Testing Out A Panini Press - Cooking a Ribeye Page-11

Testing Out A Panini Press - Cooking a Ribeye

Season:1
Episode:3
Page Number:11

Caller Glen: Yeah, I mean you need to listen to our opinions out here.

Mr. Dog Poop: You and-- what is the guy, Jeff Newsom or whatever?

Jeff Macolino: Garvin.

Mr. Dog Poop: Sorry Jeff. Garvin.

Jeff Macolino: He filed the name of Jeff.

Mr. Dog Poop: He filed the name of Jeff.

Caller Glen: And then I heard Jeff or somebody was in there wanting to know what fat Chris looked like. Have you ever seen him in a bikini?

Mr. Dog Poop: I actually haven't. We do have him water skiing on the mr dog Poop unleashed website. He's pretty sexy and we were filming it out by the road and cars were stopping and honking, you know like show us your tits. So it was interesting but you know he's pretty sexy in a women's swimsuit.

Caller Glen: Yeah, we caught that. I've been a long-time watcher for two episodes.

Mr. Dog Poop: You've watched all of our episodes.

Caller Glen: I’m gonna continue watching but tomorrow if you can do a live one on multitask then that would be awesome.
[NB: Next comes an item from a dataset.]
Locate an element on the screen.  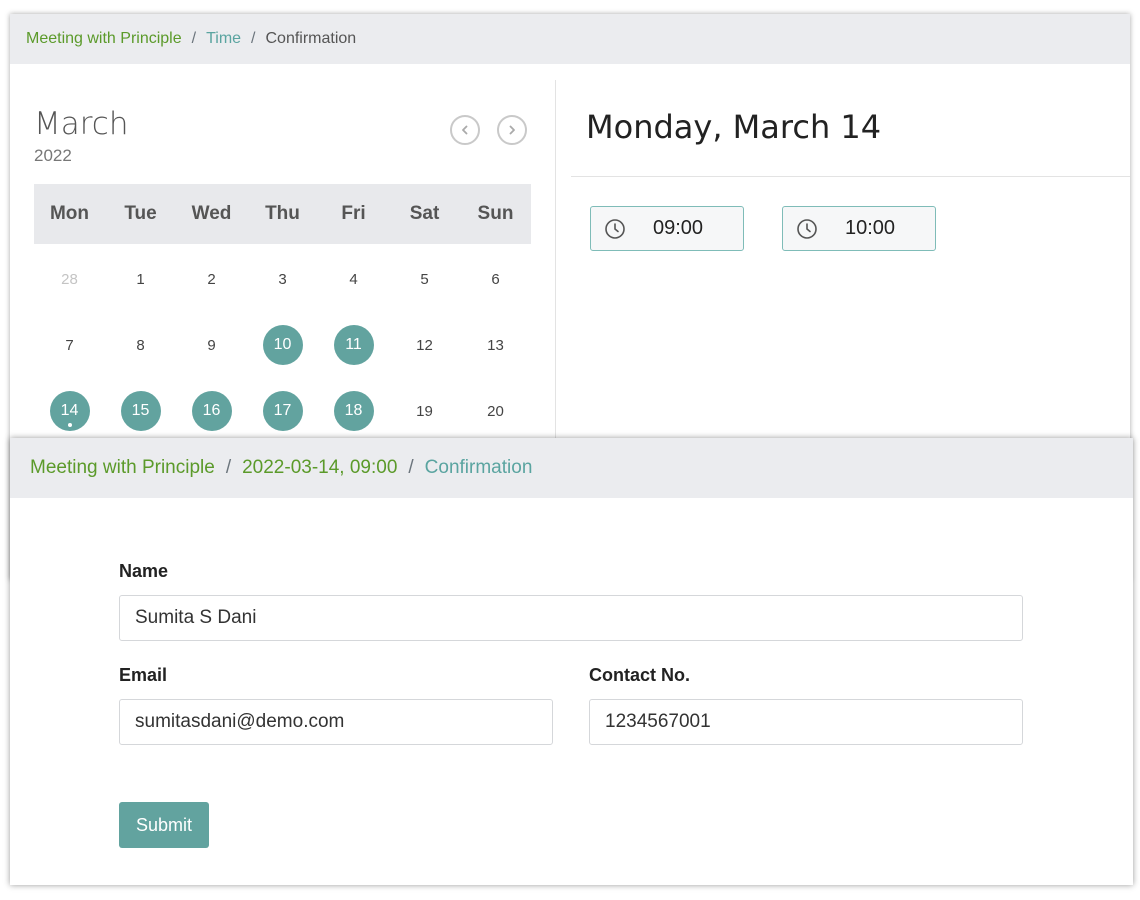
calendar-day-number: 1 is located at coordinates (140, 279).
Mr. Dog Poop: So tomorrow we're going to be doing a vacuum sealing machine. If Jeff has anything left to vacuum seal. We're gonna compare that to a commercial machine, we're gonna talk about the zombie apocalypse and preserving food and a lot of vacuum pack stuff and again we're gonna have a really expensive device probably like $19.95.

Caller Glen: Okay

Mr. Dog Poop: This one was our most expensive. It did a good job on the—

Caller Glen: I’m looking forward to it.

Mr. Dog Poop: This is not cooking.

Caller Glen: I know you've probably got other people wanting to call in. I’m just wondering if I hang up…
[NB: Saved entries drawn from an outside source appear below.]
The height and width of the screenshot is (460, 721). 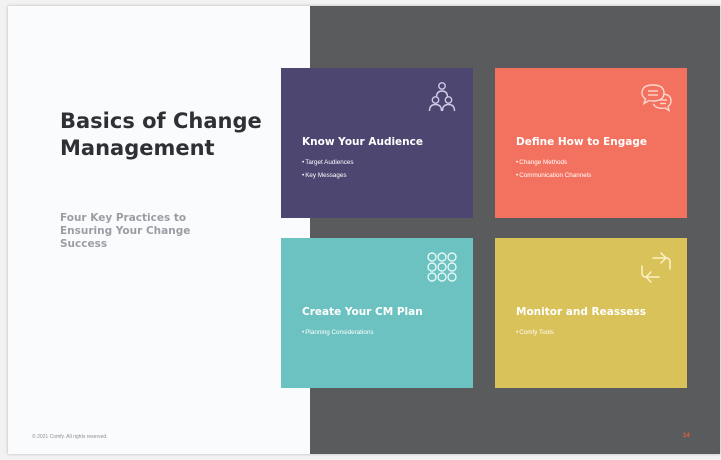 What do you see at coordinates (582, 142) in the screenshot?
I see `card-title: Define How to Engage` at bounding box center [582, 142].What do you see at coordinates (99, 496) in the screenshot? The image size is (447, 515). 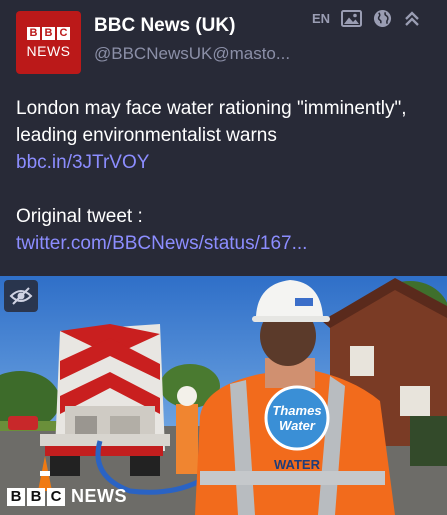 I see `watermark-news-word: NEWS` at bounding box center [99, 496].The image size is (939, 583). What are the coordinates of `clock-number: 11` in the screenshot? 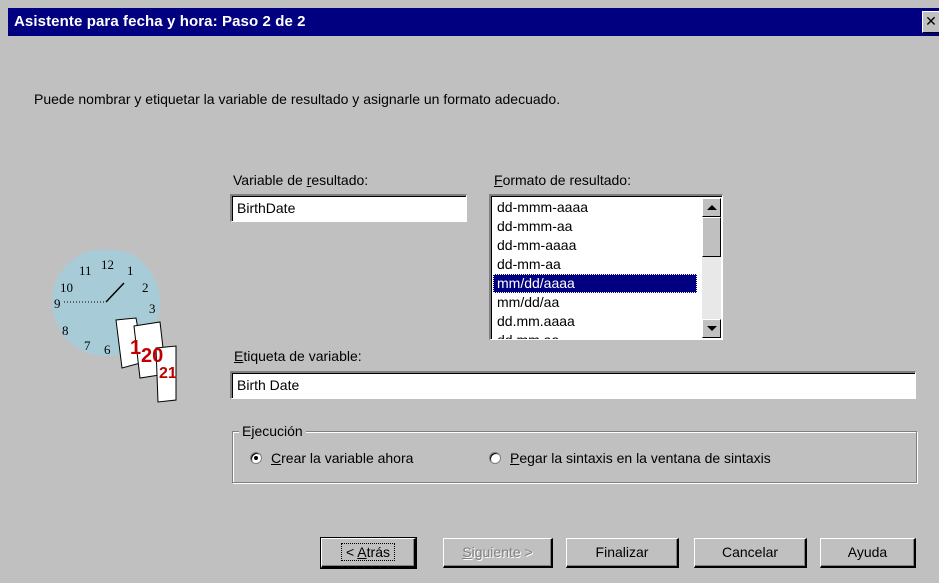 It's located at (86, 270).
Mr. Dog Poop: I mean look you got picked from a long list of callers, thousands of viewers watching us right now and you know we can only take a few calls, every episode.
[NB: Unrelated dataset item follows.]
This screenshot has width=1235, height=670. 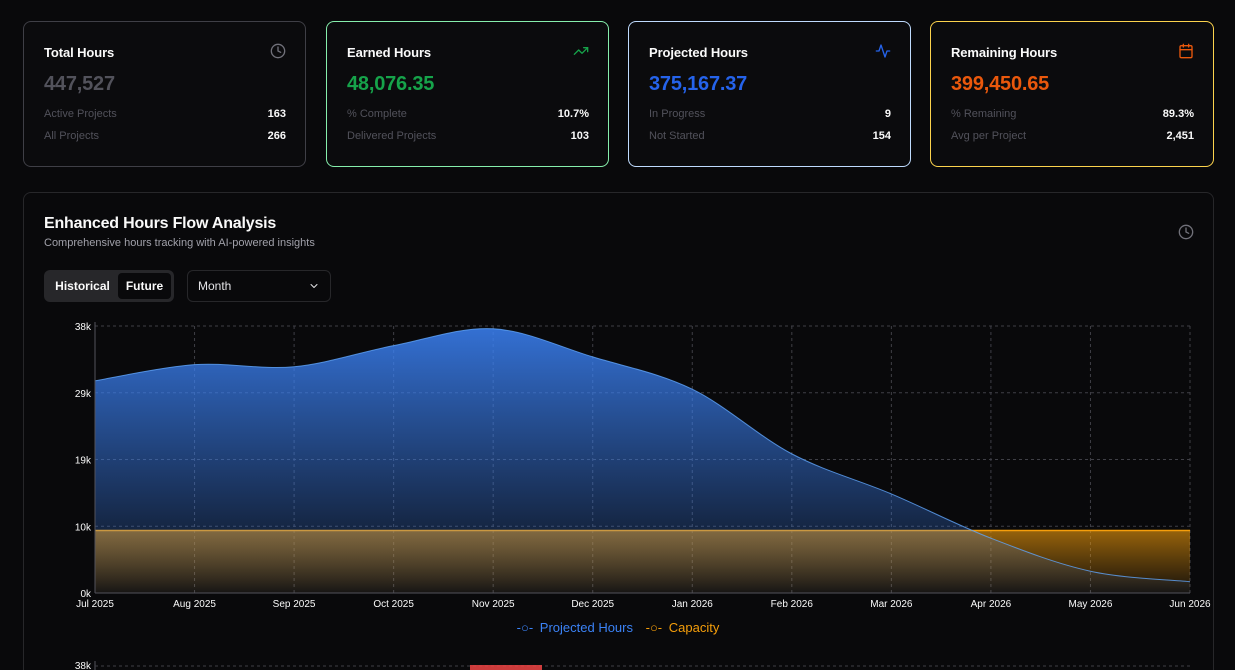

Caller Glen: Yeah, because we saw this one I just want to know as long as if I hang up it's not going to turn off the show, is it?

Mr. Dog Poop: Probably.

Jeff Macolino: I'm gonna dance to the whole music again once you hang up, probably.

Mr. Dog Poop: Yeah we'll probably get the whole music on our side because I don't know how to take it back to one of us.

Caller Glen: Well thank you and send me some dunkin donuts.

Mr. Dog Poop: Thank you California caller.

Jeff Macolino: Thank you, sir.

Caller Glen: Peace out.

Mr. Dog Poop: I don't know how this works. Are you still there Jeff?

Jeff Macolino: I am still here.

Mr. Dog Poop: Okay, the first successful caller on the man show. I feel like I’ve broken another milestone. Mr dog Poop had a successful conference call. It took us a little bit of learning there you know but that's normal, right?

Jeff Macolino: Well now I know how cool your old music is, man.

Mr. Dog Poop: I've never been on hold for myself. Okay, so this is not looking good. I don't know what this is.

Jeff Macolino: I got to look at the overhead.

Mr. Dog Poop: Yeah, I don't know what this is but we're gonna keep cooking it.

Jeff Macolino: Yeah, it looks like the egg did not go well inside.

Mr. Dog Poop: The egg went well. I got a couple of sausages here. I got meatballs, I got pretzels. I'm gonna be cooking all night, man. I'm exhausted. This is like working in hell's kitchen or something. This is nuts.

Jeff Macolino: I've already had two very satisfying sandwiches.

Mr. Dog Poop: I haven't had one. Fat Chris has eaten two Reubens, a cheesesteak, and a patty melt and he's about to get a breakfast sandwich but—

Jeff Macolino: Be careful with that breakfast sandwich. I mean the egg is cooked well. I mean we know that.

Mr. Dog Poop: The eggs cooked on part of it. Okay, now I’m getting eggs out. So here's my breakfast sandwich. Not particularly a success.

Jeff Macolino: I don't know if the egg is gonna work well in this.